Thursday, February 11, 2010

How to Build an Academic Year Time Dimension

Working as a Business Intelligence consultant is exposing me to new challenges every day. Finding the needle in the stack of hay or coming up with an innovative solution can be sometimes a very difficult task.

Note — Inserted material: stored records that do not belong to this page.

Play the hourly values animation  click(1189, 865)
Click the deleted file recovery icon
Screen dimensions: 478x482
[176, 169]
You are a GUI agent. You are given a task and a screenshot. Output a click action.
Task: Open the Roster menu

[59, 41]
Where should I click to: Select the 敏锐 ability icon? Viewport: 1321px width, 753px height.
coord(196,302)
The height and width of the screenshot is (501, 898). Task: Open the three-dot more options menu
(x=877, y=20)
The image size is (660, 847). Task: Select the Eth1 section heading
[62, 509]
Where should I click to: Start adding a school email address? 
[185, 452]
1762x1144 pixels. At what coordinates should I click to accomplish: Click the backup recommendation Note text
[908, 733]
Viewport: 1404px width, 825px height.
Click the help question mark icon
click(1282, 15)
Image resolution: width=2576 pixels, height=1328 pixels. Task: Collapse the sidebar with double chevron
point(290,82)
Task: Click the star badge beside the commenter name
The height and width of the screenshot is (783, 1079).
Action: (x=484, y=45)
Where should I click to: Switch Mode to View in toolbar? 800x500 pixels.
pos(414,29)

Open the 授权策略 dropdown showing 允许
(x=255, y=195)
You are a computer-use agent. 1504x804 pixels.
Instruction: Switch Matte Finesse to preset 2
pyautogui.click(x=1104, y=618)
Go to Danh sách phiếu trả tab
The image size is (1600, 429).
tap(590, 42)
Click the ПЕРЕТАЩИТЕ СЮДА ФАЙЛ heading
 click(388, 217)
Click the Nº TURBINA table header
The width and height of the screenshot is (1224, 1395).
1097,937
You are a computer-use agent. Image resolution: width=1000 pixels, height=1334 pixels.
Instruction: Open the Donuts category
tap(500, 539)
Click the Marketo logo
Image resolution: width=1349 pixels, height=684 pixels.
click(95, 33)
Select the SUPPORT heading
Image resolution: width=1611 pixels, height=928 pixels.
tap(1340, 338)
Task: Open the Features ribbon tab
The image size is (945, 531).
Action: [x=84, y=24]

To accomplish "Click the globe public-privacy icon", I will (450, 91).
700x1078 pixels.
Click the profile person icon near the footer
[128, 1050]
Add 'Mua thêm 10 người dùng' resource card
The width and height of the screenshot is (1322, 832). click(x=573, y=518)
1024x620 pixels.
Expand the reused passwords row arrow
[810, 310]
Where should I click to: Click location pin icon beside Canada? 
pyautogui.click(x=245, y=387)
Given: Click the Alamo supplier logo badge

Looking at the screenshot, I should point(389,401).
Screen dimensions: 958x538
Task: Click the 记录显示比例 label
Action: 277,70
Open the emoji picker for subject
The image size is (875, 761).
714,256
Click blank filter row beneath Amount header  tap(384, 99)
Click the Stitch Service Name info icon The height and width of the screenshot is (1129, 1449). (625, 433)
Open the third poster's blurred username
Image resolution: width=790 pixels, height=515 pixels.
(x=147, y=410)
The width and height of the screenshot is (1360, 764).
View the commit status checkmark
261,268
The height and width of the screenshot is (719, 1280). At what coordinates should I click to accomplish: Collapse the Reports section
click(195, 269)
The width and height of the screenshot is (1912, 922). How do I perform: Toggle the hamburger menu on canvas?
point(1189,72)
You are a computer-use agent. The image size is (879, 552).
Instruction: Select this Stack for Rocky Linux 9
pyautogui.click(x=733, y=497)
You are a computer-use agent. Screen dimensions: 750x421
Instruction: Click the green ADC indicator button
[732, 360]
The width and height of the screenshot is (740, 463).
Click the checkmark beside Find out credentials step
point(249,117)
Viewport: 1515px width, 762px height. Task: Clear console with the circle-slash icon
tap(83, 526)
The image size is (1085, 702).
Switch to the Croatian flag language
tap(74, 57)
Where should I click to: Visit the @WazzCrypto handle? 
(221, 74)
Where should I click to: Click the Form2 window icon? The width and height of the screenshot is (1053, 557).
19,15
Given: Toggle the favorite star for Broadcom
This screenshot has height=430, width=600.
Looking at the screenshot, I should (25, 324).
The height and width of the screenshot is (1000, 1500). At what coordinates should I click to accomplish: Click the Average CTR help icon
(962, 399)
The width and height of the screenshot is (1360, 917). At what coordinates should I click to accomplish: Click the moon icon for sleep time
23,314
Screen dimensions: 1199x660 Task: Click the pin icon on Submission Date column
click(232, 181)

As such, I have decided to start my own OBIEE blog, where I will write about my own found solutions or about useful articles that helped me do my daily job.

I will start with a common task, that of building a calendar dimension.
I have found the following interesting entry on John Minkjan's OBI blog, containing tips on what should the time table contain. The full thread can be found here.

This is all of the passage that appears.